### Exercise details
Format these lines as a numbered list, omitting any blank lines, and cover every item.

### Record list
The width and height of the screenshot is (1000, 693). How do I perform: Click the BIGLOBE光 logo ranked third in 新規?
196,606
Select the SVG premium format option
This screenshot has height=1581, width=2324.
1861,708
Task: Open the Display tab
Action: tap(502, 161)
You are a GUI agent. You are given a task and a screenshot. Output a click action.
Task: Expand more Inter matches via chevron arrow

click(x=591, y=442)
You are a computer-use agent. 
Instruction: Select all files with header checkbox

### Answer to this task
1. The width and height of the screenshot is (1000, 693). How do I perform: Click the BIGLOBE光 logo ranked third in 新規?
2. 196,606
3. Select the SVG premium format option
4. This screenshot has height=1581, width=2324.
5. 1861,708
6. Task: Open the Display tab
7. Action: tap(502, 161)
8. You are a GUI agent. You are given a task and a screenshot. Output a click action.
9. Task: Expand more Inter matches via chevron arrow
10. click(x=591, y=442)
11. You are a computer-use agent. 
12. Instruction: Select all files with header checkbox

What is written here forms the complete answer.